Тагаран сделала глубокий вдох, стараясь успокоить дыхание, и вдруг громко икнула, потом еще раз. Криво улыбнувшись, она начала что-то говорить, но снова икнула, и самое страшное враз миновало: рассмеявшись, Тугеар принялась стучать Тагаран по спине, пока та не подняла локоть, давая понять, что уже хватит.

– Ну, теперь рассказывайте. Что случилось? В чем дело?

Тугеар и Вороган взглянули на Тагаран. Она принялась объяснять, но чересчур спешила. Рук уловил лишь слова «белый человек», остальное было не разобрать.

– Я не понимаю, – сказал он. – Мапиадьими.

– Пийидьангала уайтмана нгалари Тугеарна, – повторила Тагаран, проговаривая каждое слово, чтобы ему было легче.

Пийидьангала – в этом Рук узнал знакомый корень, пийи – ударить. Умом он еще не успел понять смысл сказанного, а сердце у него уже сжалось. Белый человек ударил Тугеар. Не обязательно было выяснять все подробности, чтобы понять: он бы предпочел не слышать того, что они скажут.

Тагаран старательно изображала чье-то рассерженное лицо, размахивая рукой вверх и вниз. Рук словно видел это своими глазами, совсем явственно – какой-то разъяренный морпех или зарвавшийся каторжанин. На мгновение перед его внутренним взором возникли могучие плечи Бругдена, его занесенный для удара кулак.

Тагаран показала, что от побоев у нее на руке осталась длинная ссадина и болел палец, а на спине у Тугеар красовался продолговатый покрывшийся каплями крови синяк, похожий на след от палки. Тагаран подняла на Рука взгляд, полный боли и ярости.

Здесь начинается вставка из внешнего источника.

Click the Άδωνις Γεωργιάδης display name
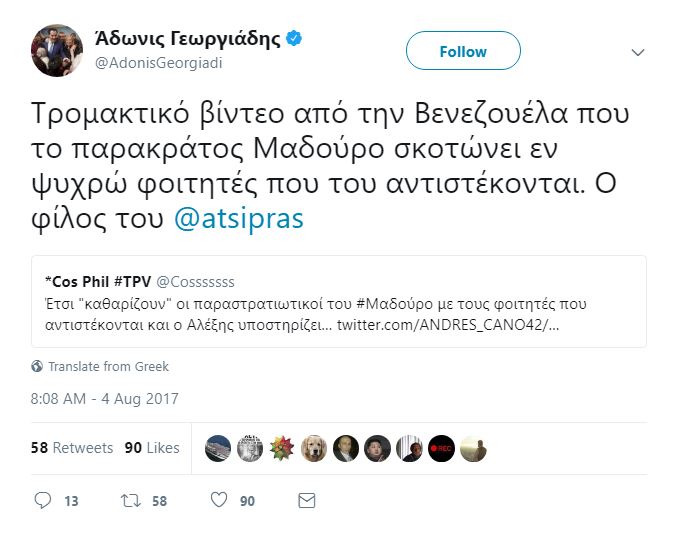683x538 pixels. (187, 39)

Бережно взяв ее ладонь в свою, он осторожно согнул поврежденный палец, следя за выражением ее лица. Перелома не было, но он опух. Рук взял другую ее руку и сравнил опухший палец с остальными. Он действовал осторожно, стараясь не дотрагиваться до больного места, но Тагаран отдернула руку.

– Дидьи дидьи!

В ее голосе слышался упрек, хотя вряд ли он причинил ей боль.

Рук наклонился, чтобы получше разглядеть ссадину на спине у Тугеар, но та испуганно съежилась. Она не поворачивала к нему лица.

– Миньин баракут, Тугеар, миньин? – спросил он. Почему ты боишься, Тугеар?

Не глядя на него, она пробормотала:

– Муллайин. – Из-за тех людей.

Тагаран показала на ссадину, будто Рук ее не видел или не понимал, что девочке больно.

– Дидьи мурри! – Очень больно! – или что-то вроде того.

Рук невольно вспомнил о другом человеке, которого недавно били по спине у него на глазах.

Видела ли это Тагаран? Вряд ли. Но что-то в том, как она себя вела, подсказало ему, что слухи до нее дошли. Он не решался смотреть ей в глаза.

Тагаран снова взялась объяснять, что случилось, еще выразительнее размахивая руками. От ярости она едва не срывалась на крик.